Agilent Technologies vs Revvity: Company Comparison
Table of contents

Companies Overview

Agilent Technologies and Revvity stand as pivotal players in the medical diagnostics and research industry.

Agilent Technologies, Inc.: Precision Solutions for Life Sciences and Diagnostics

Agilent dominates the life sciences and applied chemical markets with advanced instrumentation and software. Its revenue stems from liquid chromatography, mass spectrometry, and genomics tools. In 2026, Agilent focuses on expanding its CrossLab services, enhancing customer support and operational efficiency across global laboratories.

Revvity, Inc.: Innovating Diagnostics and Analytical Solutions

Revvity specializes in diagnostics and discovery solutions for life sciences and applied services. Its core revenue comes from instruments, reagents, and software facilitating genetic disorder detection and environmental analysis.
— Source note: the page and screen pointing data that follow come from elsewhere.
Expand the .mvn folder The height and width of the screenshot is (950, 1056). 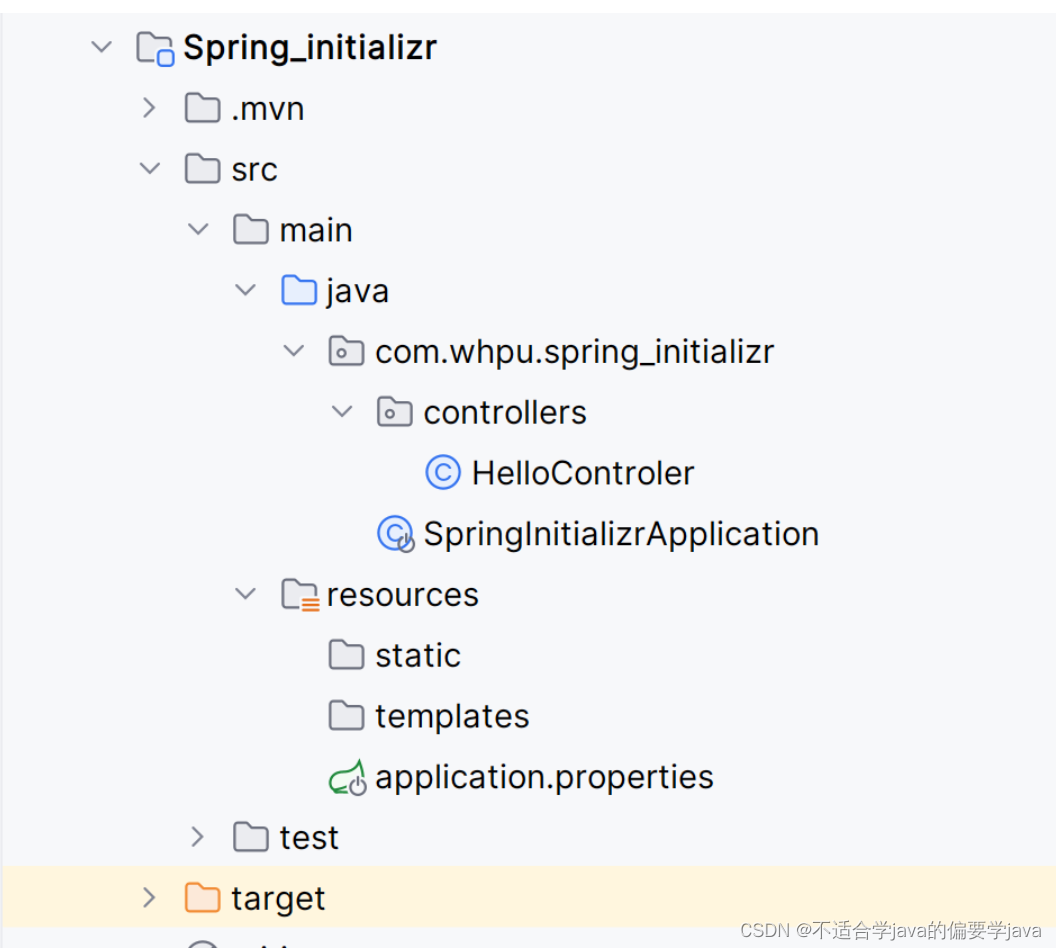tap(150, 108)
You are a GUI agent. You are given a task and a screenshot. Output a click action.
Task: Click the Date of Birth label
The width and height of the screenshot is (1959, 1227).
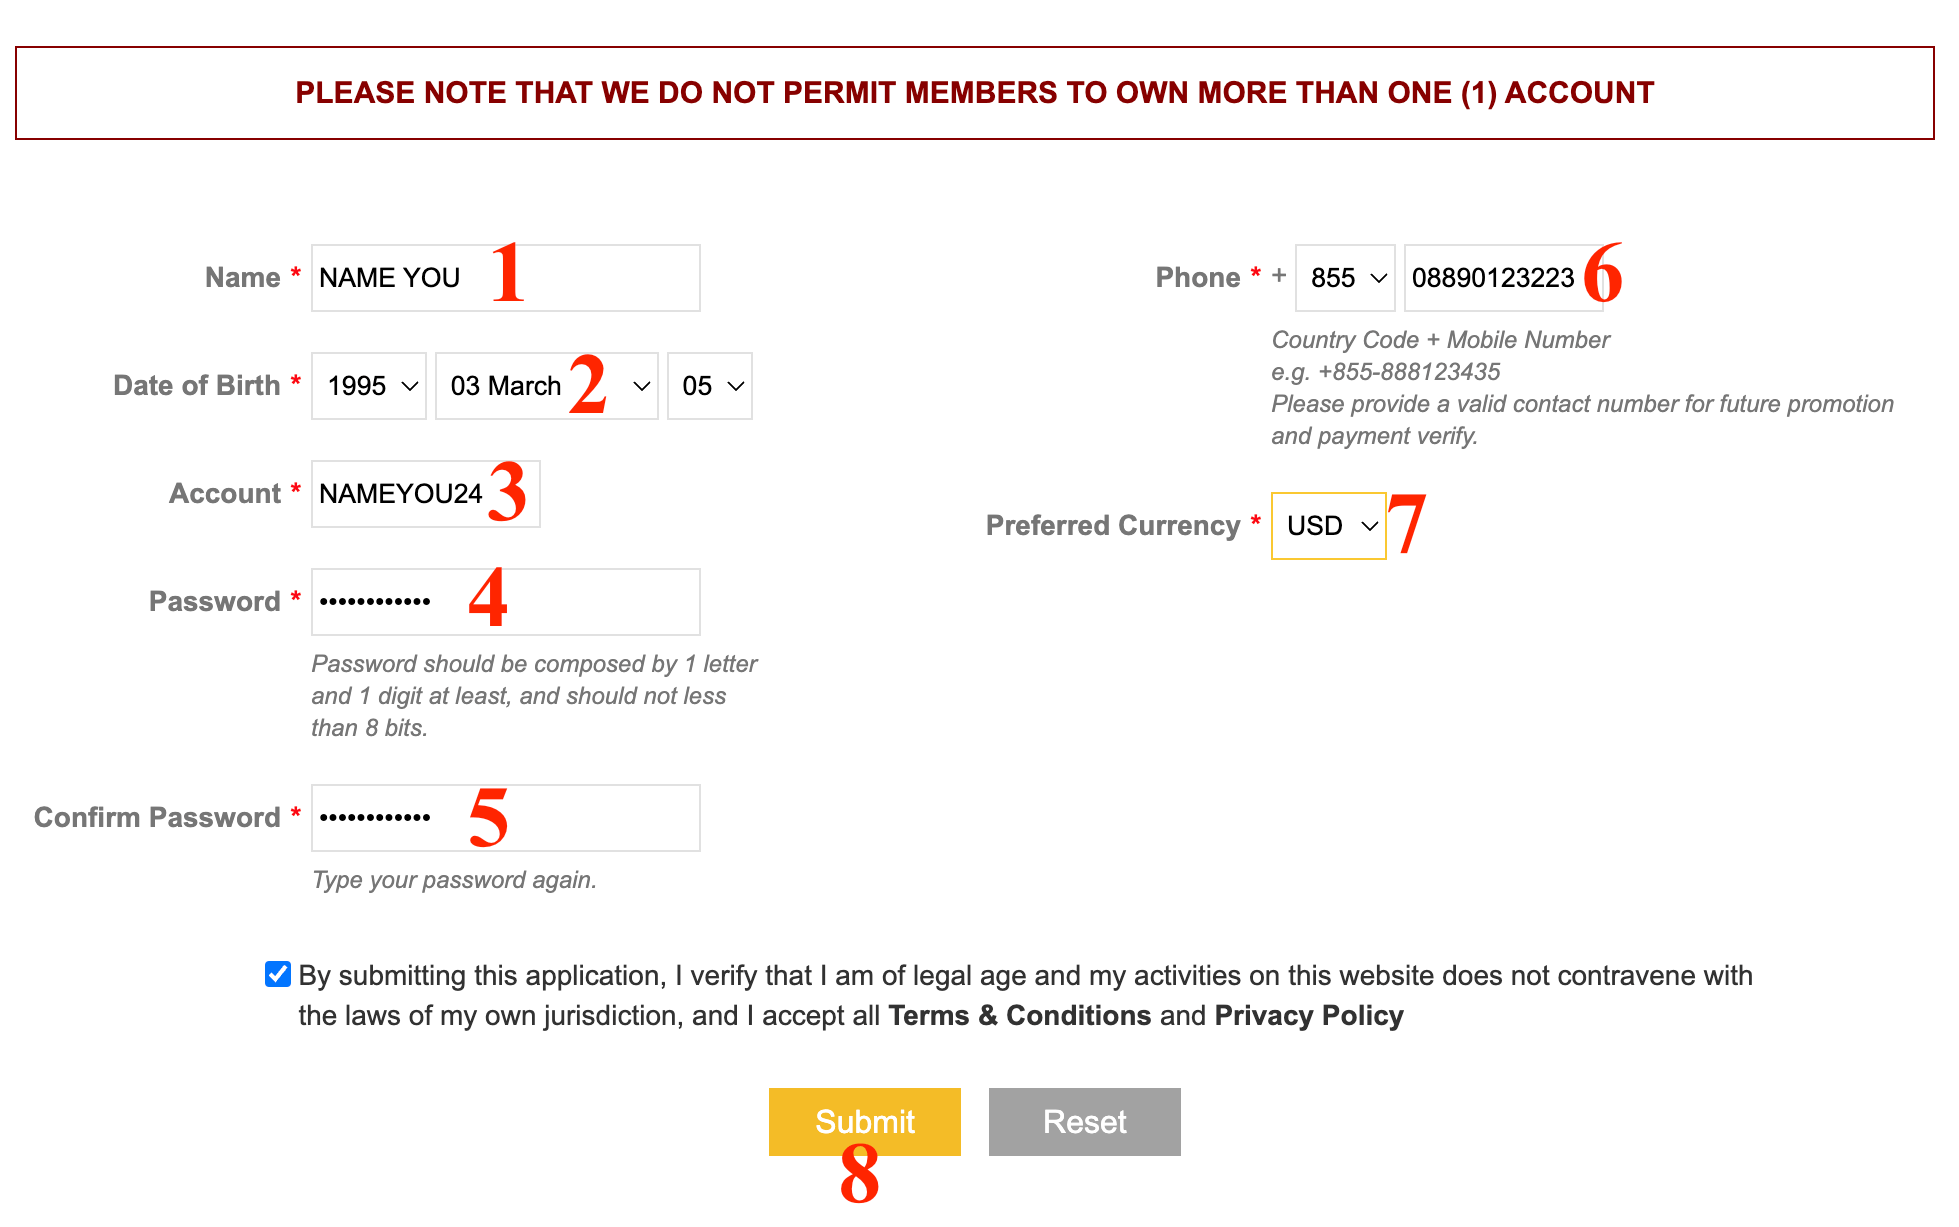[196, 386]
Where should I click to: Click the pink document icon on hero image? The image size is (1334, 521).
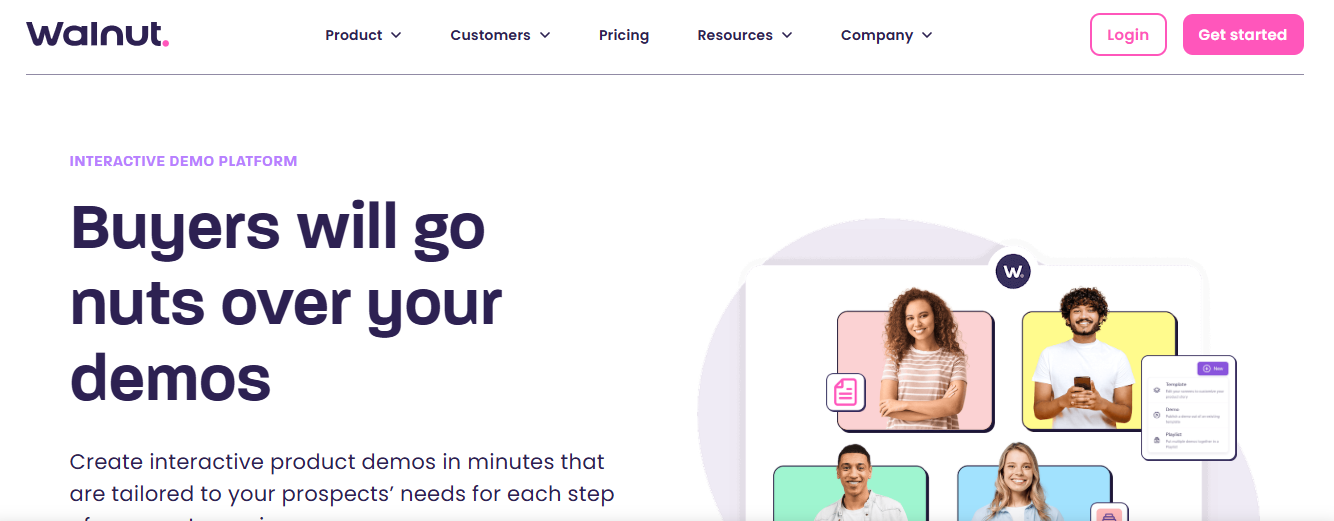click(x=846, y=392)
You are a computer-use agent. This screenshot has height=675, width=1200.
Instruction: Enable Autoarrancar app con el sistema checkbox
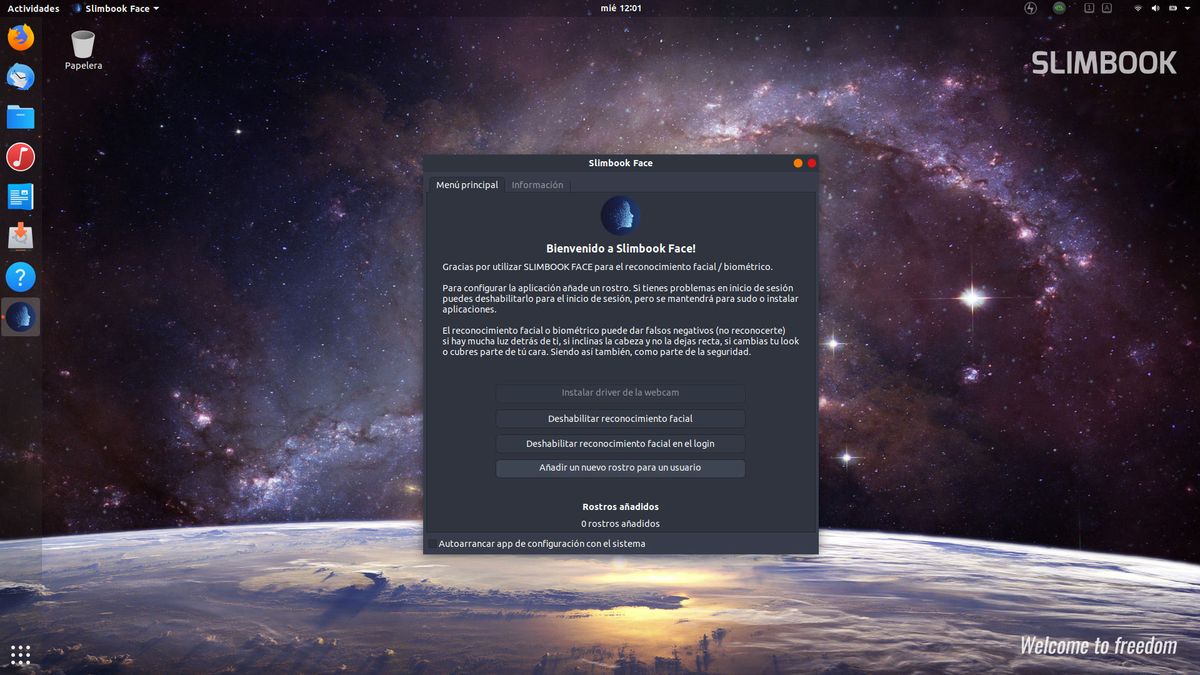432,544
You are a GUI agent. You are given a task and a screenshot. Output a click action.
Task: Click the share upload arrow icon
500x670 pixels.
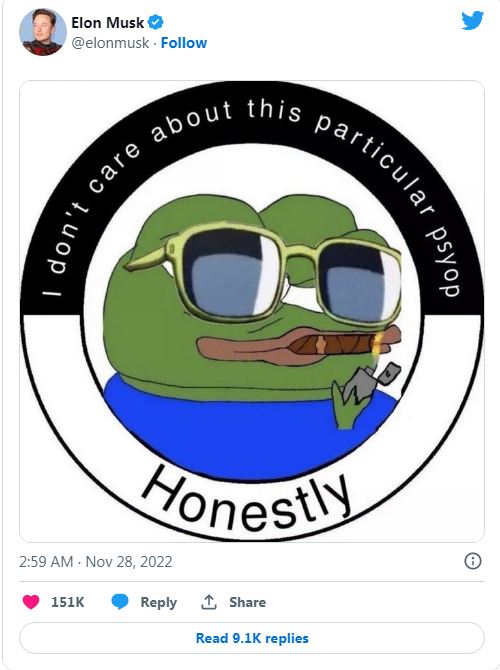(x=209, y=602)
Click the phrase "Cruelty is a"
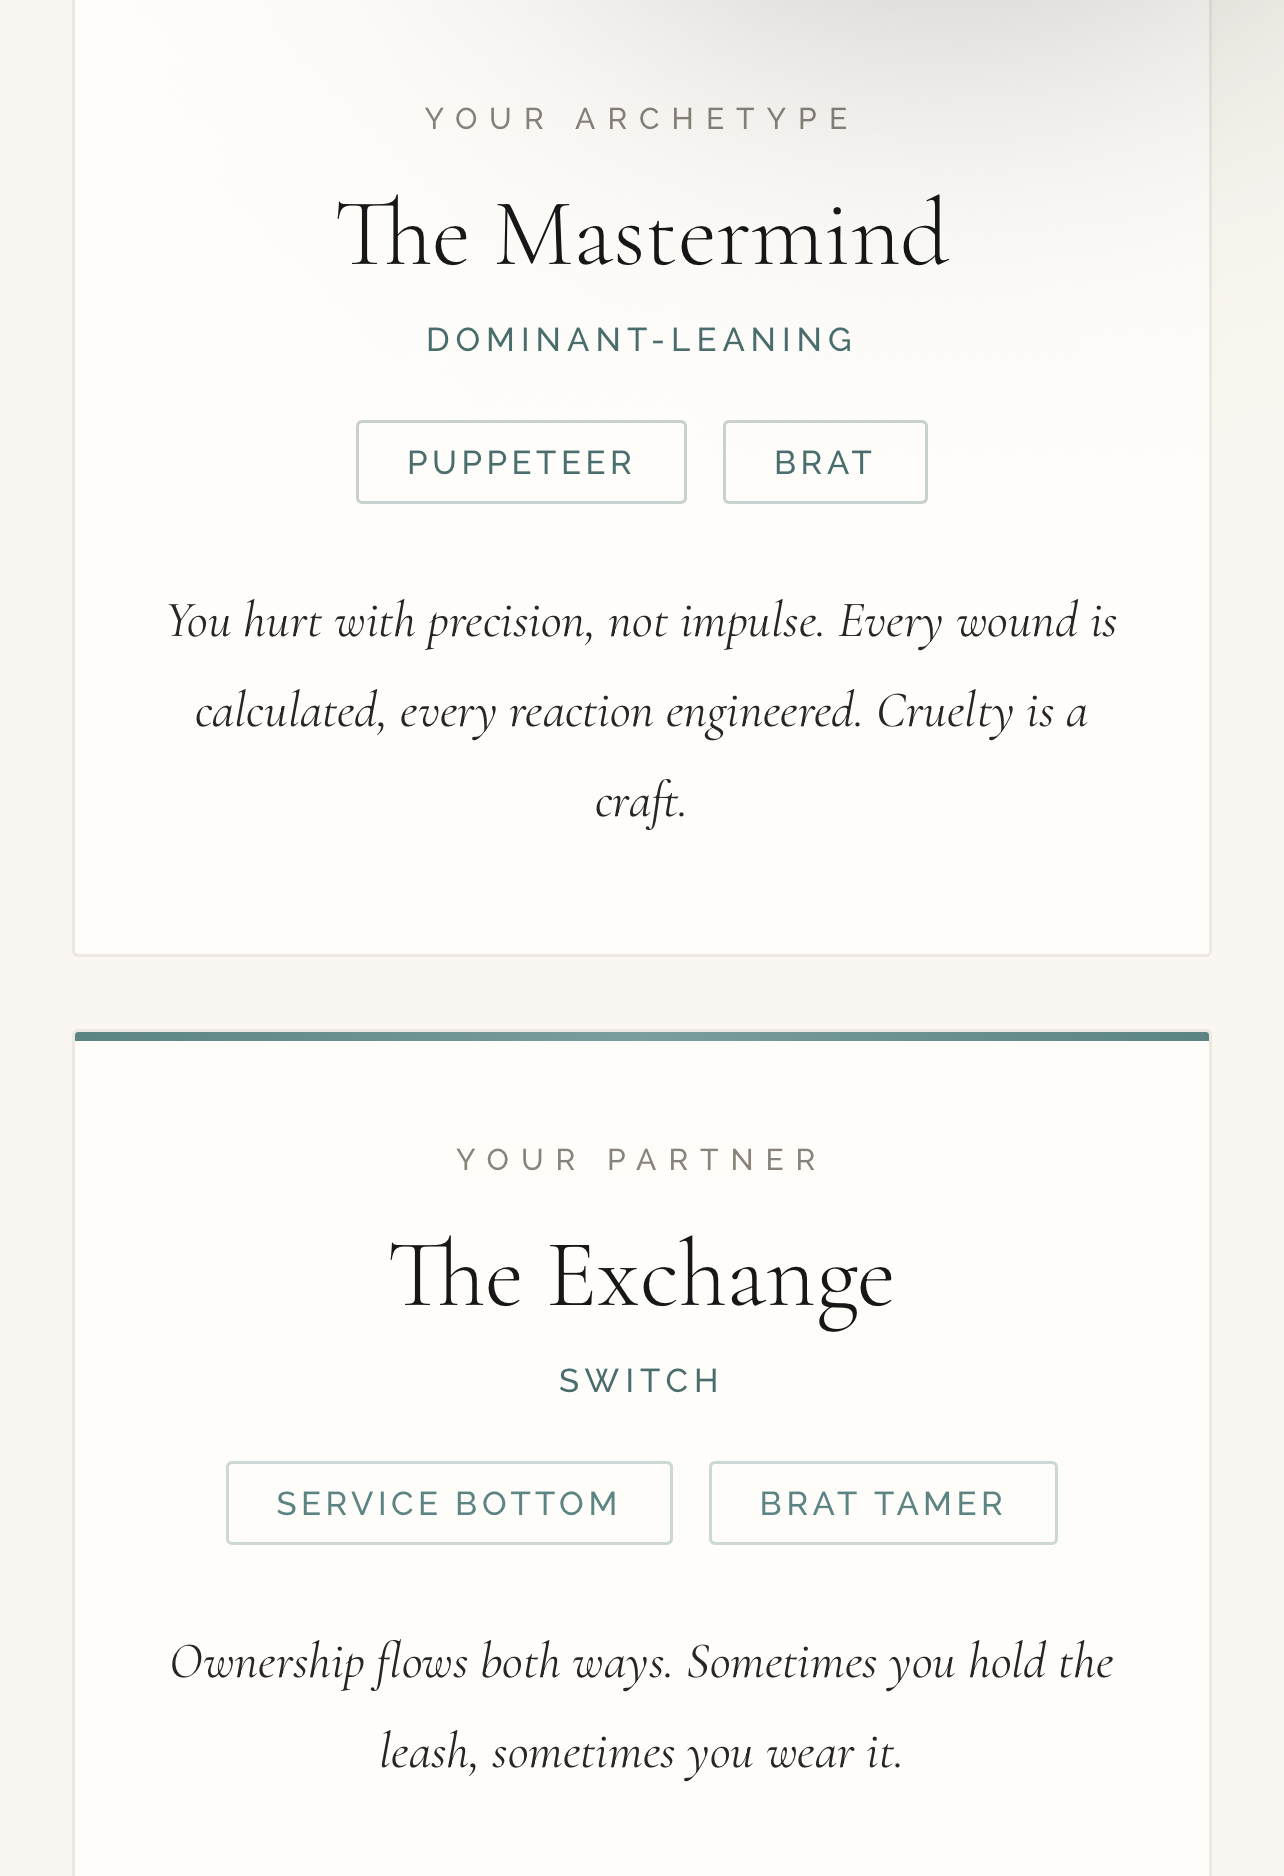Viewport: 1284px width, 1876px height. (982, 712)
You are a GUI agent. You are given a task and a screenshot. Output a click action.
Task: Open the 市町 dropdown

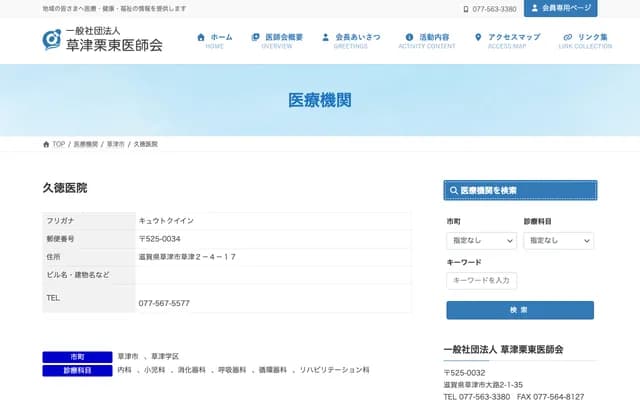tap(481, 241)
In 2026, Revvity drives growth by advancing genomic workflows and expanding its presence in oncology and immunodiagnostics markets.

Strategic Collision: Similarities & Divergences

Both companies advance complex diagnostic technologies but diverge in business scope—Agilent emphasizes a comprehensive instrument-service integration, while Revvity prioritizes genomics and environmental analytics. Their primary battleground is the evolving life sciences research market. Investors will find Agilent offers a broader service ecosystem, whereas Revvity presents a focused, innovation-driven growth profile.

Income Statement Comparison

This data dissects the core profitability and scalability of both corporate engines to reveal who dominates the bottom line:

income comparison
MetricAgilent Technologies, Inc. (A)Revvity, Inc. (RVTY)
Revenue6.95B2.86B
Cost of Revenue3.31B1.34B
Operating Expenses2.16B1.16B
Gross Profit3.64B1.52B
EBITDA1.83B644M
EBIT1.55B341M
Interest Expense112M92M
Net Income1.30B242M
EPS4.592.08
Fiscal Year20252025

Income Statement Analysis: The Bottom-Line Duel

This income statement comparison reveals which company converts revenue into profit most efficiently in the current market environment.

Agilent Technologies, Inc. Analysis

Agilent’s revenue rose steadily from 6.32B in 2021 to 6.95B in 2025, supporting a net income climb to 1.3B. Gross margins hold strong around 52%, while net margins remain healthy near 19%. Despite a slight EBIT dip in 2025, the company maintains momentum with improving EPS growth and overall favorable margin profiles.

Revvity, Inc. Analysis

Revvity’s revenue declined from 3.83B in 2021 to 2.86B in 2025, with net income dropping sharply to 242M. Gross margin around 53% stays solid, but net margin fell to 8.5%, signaling weak profitability. The latest year shows operational pressure with a 17% EBIT fall and negative EPS growth, reflecting challenges in sustaining growth and efficiency.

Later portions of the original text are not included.